__SET TASK__. Copy the data verbatim from its first line through the line containing "627) label: HEM", including both of those lines.

= = =

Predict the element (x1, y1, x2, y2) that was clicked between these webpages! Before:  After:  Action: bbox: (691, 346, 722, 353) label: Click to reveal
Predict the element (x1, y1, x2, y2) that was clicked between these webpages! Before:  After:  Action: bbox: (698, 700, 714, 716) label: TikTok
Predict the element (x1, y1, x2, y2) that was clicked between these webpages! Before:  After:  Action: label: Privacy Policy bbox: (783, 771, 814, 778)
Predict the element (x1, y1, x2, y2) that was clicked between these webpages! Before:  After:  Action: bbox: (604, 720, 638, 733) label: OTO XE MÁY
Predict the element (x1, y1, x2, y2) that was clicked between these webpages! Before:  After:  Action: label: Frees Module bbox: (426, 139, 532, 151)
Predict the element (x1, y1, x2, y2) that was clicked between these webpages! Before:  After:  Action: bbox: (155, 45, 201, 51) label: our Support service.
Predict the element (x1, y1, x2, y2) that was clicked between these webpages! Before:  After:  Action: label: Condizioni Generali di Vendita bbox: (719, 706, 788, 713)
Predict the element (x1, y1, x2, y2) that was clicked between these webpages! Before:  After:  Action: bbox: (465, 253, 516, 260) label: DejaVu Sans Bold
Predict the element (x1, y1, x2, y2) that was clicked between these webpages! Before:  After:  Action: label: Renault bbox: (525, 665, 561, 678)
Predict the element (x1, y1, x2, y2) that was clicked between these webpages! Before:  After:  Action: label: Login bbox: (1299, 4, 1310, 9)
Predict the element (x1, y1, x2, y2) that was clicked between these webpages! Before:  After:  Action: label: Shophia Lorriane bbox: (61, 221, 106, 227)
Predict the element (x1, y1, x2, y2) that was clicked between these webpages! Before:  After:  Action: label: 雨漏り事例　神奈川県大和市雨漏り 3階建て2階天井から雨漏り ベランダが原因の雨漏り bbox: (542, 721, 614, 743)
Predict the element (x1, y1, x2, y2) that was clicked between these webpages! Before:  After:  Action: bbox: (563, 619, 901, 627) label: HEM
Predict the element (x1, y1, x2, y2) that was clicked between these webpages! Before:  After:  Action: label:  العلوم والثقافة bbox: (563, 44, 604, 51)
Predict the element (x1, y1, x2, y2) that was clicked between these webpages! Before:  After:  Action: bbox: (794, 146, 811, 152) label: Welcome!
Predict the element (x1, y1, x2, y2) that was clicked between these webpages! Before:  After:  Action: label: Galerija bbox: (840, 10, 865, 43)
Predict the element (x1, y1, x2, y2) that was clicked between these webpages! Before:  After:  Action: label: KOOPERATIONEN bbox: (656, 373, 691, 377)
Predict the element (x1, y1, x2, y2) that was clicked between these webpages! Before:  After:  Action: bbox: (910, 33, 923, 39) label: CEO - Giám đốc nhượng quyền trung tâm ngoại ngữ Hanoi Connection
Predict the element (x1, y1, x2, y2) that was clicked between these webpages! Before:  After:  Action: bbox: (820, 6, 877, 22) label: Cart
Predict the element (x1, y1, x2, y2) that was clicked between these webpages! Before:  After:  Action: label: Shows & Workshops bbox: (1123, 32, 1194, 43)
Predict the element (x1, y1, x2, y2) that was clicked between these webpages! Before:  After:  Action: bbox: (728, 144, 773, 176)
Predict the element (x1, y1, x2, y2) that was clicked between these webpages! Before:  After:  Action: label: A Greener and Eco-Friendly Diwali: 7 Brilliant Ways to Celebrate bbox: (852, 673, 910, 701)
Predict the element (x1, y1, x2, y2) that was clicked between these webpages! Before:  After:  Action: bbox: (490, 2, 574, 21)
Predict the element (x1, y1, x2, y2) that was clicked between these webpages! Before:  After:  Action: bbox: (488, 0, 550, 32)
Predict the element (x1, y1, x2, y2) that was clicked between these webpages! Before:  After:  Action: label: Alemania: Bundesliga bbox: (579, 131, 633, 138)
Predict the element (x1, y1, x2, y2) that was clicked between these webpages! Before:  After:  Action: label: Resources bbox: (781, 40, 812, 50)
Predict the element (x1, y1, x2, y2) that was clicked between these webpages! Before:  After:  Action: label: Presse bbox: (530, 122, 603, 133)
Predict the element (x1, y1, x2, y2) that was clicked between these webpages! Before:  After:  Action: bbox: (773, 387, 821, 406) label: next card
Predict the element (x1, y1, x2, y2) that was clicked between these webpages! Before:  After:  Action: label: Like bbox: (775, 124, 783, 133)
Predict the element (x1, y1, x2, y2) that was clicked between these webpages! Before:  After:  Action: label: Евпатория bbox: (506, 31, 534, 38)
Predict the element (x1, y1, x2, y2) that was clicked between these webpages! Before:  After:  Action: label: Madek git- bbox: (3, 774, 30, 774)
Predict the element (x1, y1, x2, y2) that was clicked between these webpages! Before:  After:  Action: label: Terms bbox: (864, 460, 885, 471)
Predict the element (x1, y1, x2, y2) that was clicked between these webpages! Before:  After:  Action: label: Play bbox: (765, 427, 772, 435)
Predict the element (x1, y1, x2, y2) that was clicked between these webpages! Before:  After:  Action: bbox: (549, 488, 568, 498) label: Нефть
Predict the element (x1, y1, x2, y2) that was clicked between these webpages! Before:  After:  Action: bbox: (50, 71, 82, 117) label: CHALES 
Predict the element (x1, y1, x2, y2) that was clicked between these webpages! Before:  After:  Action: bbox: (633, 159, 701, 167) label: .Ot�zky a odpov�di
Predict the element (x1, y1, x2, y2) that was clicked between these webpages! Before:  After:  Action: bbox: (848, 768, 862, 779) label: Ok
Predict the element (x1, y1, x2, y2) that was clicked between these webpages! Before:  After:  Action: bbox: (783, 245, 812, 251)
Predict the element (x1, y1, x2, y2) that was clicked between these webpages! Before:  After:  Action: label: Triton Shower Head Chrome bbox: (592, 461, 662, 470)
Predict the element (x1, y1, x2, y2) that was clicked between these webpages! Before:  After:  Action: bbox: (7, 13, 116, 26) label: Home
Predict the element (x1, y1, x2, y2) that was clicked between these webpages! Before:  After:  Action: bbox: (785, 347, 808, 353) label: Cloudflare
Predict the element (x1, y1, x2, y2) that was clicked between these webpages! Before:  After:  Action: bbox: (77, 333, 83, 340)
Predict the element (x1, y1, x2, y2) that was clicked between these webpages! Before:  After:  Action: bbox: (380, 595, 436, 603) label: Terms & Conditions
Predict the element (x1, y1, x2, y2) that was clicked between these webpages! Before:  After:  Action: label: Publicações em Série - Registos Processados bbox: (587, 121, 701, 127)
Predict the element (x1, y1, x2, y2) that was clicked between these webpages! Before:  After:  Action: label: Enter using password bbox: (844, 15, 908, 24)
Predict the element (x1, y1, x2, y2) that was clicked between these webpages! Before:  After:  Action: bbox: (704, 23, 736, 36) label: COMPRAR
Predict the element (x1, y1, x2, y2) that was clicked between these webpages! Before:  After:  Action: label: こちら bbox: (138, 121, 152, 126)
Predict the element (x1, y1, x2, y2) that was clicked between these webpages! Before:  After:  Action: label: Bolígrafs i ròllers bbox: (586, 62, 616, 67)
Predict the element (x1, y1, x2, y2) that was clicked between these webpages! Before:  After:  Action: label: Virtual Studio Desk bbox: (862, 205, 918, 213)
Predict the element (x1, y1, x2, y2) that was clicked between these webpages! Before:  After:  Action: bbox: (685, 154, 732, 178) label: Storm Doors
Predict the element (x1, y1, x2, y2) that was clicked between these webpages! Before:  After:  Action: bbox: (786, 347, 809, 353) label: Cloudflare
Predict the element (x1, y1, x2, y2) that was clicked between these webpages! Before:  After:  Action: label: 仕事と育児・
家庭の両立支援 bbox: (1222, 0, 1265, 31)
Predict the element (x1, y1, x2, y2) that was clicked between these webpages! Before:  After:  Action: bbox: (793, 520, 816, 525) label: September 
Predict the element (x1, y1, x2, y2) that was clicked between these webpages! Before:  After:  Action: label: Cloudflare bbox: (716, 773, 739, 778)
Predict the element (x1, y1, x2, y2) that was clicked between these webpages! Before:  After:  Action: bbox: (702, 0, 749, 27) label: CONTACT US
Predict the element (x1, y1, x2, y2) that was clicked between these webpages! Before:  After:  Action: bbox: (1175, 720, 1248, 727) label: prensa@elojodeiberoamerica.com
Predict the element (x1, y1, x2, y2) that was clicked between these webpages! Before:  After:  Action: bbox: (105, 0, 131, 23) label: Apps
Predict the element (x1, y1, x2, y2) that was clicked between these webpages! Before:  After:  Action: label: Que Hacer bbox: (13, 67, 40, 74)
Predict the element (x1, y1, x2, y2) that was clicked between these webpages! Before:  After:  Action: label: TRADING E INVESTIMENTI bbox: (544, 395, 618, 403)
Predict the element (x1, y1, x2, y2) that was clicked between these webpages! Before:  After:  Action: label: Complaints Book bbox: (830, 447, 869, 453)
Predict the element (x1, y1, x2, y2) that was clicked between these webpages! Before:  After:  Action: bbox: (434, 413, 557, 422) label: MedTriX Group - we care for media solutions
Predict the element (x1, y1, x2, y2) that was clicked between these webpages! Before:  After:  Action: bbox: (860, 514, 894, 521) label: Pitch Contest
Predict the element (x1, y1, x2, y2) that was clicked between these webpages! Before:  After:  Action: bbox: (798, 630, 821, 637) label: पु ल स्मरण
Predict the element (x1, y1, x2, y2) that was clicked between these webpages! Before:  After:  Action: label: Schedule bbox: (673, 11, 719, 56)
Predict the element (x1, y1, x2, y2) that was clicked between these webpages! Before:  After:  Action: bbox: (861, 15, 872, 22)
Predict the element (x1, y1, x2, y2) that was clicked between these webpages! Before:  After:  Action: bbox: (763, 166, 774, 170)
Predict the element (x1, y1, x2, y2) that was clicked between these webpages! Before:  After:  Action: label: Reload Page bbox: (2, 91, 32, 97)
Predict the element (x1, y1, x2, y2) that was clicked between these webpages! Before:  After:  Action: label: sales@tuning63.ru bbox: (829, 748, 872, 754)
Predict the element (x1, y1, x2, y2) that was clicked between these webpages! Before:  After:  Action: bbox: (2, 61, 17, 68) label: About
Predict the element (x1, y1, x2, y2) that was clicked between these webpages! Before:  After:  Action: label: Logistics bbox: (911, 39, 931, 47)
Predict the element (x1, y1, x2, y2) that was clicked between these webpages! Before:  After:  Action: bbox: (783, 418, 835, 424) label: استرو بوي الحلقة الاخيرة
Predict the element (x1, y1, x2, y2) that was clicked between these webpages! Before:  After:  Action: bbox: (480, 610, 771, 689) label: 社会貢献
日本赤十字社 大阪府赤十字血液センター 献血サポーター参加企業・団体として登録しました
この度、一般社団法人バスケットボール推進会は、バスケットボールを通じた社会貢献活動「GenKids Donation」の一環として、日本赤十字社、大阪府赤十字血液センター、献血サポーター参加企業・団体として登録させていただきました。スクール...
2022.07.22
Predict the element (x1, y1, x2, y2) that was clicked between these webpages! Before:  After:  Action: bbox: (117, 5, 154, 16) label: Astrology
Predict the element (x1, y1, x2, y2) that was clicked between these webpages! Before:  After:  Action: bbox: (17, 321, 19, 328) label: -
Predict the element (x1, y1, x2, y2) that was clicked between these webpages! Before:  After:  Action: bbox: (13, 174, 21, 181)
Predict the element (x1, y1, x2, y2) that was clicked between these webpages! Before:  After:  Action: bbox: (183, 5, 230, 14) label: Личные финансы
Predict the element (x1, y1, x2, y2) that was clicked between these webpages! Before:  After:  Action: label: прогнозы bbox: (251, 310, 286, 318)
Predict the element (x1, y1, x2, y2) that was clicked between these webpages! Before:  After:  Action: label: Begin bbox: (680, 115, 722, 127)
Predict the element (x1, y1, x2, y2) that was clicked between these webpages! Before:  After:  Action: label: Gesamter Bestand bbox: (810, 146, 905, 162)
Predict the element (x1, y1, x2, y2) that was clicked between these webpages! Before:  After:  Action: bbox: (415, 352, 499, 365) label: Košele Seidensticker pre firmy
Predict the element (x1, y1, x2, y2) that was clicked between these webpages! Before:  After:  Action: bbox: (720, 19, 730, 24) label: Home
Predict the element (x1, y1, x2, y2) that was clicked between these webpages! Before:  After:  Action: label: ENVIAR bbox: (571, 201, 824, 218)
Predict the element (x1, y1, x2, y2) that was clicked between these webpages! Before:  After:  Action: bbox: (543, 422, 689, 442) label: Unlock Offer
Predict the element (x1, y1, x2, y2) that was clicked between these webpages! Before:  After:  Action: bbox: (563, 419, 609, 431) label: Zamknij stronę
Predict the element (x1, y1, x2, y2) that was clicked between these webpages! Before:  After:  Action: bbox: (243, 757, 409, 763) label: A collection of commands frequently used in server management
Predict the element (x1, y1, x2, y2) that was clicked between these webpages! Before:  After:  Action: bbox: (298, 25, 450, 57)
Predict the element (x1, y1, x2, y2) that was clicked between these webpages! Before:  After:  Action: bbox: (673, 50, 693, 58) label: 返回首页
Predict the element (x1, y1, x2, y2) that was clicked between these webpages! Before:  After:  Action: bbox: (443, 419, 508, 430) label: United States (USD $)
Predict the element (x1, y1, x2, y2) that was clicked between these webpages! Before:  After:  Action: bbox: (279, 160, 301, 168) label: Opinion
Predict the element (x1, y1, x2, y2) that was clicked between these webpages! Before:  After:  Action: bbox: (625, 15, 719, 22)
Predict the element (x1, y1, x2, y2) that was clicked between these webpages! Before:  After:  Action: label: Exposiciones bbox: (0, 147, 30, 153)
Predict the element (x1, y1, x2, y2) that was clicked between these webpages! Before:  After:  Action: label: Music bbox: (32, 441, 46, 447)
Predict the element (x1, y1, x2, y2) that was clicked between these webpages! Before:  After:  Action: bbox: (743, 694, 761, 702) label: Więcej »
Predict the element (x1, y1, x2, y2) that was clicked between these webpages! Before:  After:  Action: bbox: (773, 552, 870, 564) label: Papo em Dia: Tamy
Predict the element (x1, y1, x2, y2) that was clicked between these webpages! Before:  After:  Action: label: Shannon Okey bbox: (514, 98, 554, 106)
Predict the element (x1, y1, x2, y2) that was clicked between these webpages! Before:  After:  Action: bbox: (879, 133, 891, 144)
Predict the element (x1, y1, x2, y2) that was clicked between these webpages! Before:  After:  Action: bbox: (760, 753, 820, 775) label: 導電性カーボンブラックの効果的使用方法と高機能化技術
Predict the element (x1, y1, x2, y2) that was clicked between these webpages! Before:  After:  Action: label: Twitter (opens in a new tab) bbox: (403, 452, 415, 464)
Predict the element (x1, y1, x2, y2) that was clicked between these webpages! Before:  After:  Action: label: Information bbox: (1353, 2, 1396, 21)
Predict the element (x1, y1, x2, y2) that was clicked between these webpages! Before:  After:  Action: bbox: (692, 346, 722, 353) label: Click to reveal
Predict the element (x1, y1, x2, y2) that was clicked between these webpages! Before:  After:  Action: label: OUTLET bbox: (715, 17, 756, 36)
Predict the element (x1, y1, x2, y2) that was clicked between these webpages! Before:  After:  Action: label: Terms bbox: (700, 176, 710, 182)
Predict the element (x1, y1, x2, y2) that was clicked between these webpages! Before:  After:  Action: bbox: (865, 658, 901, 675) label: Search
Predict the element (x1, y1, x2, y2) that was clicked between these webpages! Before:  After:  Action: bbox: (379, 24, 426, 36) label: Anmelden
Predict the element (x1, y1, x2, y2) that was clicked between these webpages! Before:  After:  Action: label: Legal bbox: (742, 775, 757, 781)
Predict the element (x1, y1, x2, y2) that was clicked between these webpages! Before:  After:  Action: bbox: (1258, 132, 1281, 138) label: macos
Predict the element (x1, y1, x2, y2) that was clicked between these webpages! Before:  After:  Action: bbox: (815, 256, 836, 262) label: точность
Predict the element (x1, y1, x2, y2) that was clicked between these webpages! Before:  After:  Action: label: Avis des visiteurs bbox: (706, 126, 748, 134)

= = =

__REPLY TO THE EXERCISE__.
Predict the element (x1, y1, x2, y2) that was clicked between these webpages! Before:  After:  Action: bbox: (691, 346, 722, 353) label: Click to reveal
Predict the element (x1, y1, x2, y2) that was clicked between these webpages! Before:  After:  Action: bbox: (698, 700, 714, 716) label: TikTok
Predict the element (x1, y1, x2, y2) that was clicked between these webpages! Before:  After:  Action: label: Privacy Policy bbox: (783, 771, 814, 778)
Predict the element (x1, y1, x2, y2) that was clicked between these webpages! Before:  After:  Action: bbox: (604, 720, 638, 733) label: OTO XE MÁY
Predict the element (x1, y1, x2, y2) that was clicked between these webpages! Before:  After:  Action: label: Frees Module bbox: (426, 139, 532, 151)
Predict the element (x1, y1, x2, y2) that was clicked between these webpages! Before:  After:  Action: bbox: (155, 45, 201, 51) label: our Support service.
Predict the element (x1, y1, x2, y2) that was clicked between these webpages! Before:  After:  Action: label: Condizioni Generali di Vendita bbox: (719, 706, 788, 713)
Predict the element (x1, y1, x2, y2) that was clicked between these webpages! Before:  After:  Action: bbox: (465, 253, 516, 260) label: DejaVu Sans Bold
Predict the element (x1, y1, x2, y2) that was clicked between these webpages! Before:  After:  Action: label: Renault bbox: (525, 665, 561, 678)
Predict the element (x1, y1, x2, y2) that was clicked between these webpages! Before:  After:  Action: label: Login bbox: (1299, 4, 1310, 9)
Predict the element (x1, y1, x2, y2) that was clicked between these webpages! Before:  After:  Action: label: Shophia Lorriane bbox: (61, 221, 106, 227)
Predict the element (x1, y1, x2, y2) that was clicked between these webpages! Before:  After:  Action: label: 雨漏り事例　神奈川県大和市雨漏り 3階建て2階天井から雨漏り ベランダが原因の雨漏り bbox: (542, 721, 614, 743)
Predict the element (x1, y1, x2, y2) that was clicked between these webpages! Before:  After:  Action: bbox: (563, 619, 901, 627) label: HEM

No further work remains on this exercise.